Sabahın erken saatleriydi. Evden bir an önce çıkıp randevu aldığım vakte riayet etmem gerekiyordu. Çünkü büyüklerimizden böyle öğrenmiştik. Bende öyle yaptım ancak, elde olmayan nedenlerden otobüsü kaçırınca on beş dakika geciktim. Sonunda yetişip sıramı alıp bekleme kervanına katıldım. Beklemem çok uzun sürmedi. İşimi halledip hemen evin yolunu tuttum. Yol boyunca biraz tembellik yaparak dilime takılan şu mısralarla oyalandım.

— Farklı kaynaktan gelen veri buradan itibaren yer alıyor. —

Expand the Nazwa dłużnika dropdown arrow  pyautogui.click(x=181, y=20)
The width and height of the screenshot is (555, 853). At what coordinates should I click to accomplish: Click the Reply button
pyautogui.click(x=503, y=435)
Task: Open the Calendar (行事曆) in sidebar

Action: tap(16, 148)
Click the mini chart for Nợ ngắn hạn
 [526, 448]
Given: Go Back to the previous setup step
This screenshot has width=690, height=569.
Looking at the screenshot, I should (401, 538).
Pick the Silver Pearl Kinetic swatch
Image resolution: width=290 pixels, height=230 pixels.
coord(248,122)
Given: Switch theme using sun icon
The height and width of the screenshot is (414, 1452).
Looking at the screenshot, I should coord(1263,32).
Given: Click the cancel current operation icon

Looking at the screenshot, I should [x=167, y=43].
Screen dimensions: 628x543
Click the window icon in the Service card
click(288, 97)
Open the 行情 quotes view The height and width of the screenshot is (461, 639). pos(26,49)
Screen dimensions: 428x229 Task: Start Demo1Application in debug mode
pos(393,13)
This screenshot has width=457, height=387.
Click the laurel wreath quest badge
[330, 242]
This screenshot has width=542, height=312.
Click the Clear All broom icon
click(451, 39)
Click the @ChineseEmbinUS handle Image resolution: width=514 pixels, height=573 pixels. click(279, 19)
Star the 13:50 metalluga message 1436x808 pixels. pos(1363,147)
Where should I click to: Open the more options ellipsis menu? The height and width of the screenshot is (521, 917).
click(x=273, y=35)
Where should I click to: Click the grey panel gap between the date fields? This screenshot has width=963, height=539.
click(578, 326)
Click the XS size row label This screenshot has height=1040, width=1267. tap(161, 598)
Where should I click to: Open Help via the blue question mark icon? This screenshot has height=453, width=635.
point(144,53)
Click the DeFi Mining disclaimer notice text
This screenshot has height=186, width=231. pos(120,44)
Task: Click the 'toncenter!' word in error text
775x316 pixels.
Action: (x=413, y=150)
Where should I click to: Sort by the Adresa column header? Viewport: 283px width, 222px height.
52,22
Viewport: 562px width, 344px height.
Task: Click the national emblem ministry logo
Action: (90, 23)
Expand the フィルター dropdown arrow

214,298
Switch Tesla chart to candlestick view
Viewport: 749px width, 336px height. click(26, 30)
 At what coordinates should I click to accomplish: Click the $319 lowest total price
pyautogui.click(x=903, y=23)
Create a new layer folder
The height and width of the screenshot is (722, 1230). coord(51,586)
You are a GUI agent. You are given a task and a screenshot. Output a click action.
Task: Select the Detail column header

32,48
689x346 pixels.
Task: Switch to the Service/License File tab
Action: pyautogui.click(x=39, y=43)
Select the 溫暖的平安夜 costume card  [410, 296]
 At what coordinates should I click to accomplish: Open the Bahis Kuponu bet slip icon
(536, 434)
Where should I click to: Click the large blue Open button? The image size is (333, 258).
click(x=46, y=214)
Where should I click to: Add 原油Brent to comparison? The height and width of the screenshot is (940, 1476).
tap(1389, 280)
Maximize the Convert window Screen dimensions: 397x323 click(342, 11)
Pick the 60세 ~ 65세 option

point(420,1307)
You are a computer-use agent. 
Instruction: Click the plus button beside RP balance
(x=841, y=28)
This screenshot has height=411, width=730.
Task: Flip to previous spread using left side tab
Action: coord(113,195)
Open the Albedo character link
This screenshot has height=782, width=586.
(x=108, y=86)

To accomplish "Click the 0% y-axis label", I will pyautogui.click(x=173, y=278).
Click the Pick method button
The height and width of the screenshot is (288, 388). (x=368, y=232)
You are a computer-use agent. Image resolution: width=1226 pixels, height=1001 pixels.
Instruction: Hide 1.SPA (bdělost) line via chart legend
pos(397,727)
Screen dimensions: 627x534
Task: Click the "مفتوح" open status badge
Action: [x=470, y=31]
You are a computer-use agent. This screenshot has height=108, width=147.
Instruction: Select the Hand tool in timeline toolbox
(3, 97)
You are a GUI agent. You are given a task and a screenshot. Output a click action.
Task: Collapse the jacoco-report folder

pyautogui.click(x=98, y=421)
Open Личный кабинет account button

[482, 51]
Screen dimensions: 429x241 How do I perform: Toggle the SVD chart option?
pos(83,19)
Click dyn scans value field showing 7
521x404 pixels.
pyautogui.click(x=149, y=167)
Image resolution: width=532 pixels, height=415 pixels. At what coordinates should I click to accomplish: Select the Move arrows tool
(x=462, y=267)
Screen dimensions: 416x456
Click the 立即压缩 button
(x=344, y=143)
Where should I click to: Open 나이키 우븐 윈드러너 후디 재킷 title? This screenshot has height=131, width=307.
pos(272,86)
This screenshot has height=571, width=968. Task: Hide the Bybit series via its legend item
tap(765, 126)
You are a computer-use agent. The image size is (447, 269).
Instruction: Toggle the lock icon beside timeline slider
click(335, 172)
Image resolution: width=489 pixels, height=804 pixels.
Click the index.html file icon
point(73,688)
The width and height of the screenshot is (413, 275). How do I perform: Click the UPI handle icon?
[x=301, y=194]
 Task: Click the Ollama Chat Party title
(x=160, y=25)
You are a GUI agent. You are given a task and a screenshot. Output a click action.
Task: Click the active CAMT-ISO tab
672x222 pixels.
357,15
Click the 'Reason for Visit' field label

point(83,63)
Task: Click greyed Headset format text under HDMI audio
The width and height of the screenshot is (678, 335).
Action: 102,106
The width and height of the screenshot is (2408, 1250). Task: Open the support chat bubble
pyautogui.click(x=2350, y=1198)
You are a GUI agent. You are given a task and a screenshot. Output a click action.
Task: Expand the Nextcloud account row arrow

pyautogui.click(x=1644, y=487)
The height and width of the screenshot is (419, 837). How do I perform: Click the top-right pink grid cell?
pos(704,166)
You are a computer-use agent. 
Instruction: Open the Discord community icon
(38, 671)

Bir parantez lütfen! Şimdi bu yazıyı okuyorsanız, neden randevu aldım ve işim neydi diye merak etmişsinizdir. Fuzuli işler işte bilirsimiz, her gün gölgemi kovalıyorum İstanbul’da…
Lütfen dikkatinizi buna vermeyiniz!
Zaten zamanınızı alıyorum.
“…Güneşi sormuyorum lekelenmiş dallardan
Dalları sormuyorum dallardan daha iyi
Yüzümü istiyorum bir süvari alayından
Ne yapsam istiyorum, ama istiyorum
Bir kişi bile değilim yalnızlıktan…” (Edip Cansever – Ben bu kadar değilim)
Ve okumaya devam ederek nihayet evin kapısına gelmiştim. Ancak bir şey vardı, nazar-ı dikkatimi celbeden, kapıdaki kitap okuyan güvenlik. Sessizce yanından geçip az ilerde durdum. Sonra başını kaldırıp bana baktı. Bende şöyle bir sual yönelttim kendilerine: “ kitap okuyan birini görseniz” kelama nasıl başlar, ilk önce ne sorardınız?
Bana cevaben ‘ilk önce selam verir ne okuyorsunuz diye sorardım.’ Dedi.
Bir iki saniye bekledikten sonra bana dönüp peki ya siz nasıl söze başlardınız diye sordu. Ben de zaten bunu sormasını istiyordum.
Ben olsam söze şöyle başlardım. İlk önce “Afiyet Olsun Efendi” derdim. Çünkü okumak yeme, içme gibi hatta daha önemli bir ihtiyaçtır. Okumayı ihtiyaç haline getirmezseniz, midenizi doyurursunuz ama ruhunuz hep aç kalır. Ve bir kişi bile olamazsınız yalnızlıktan.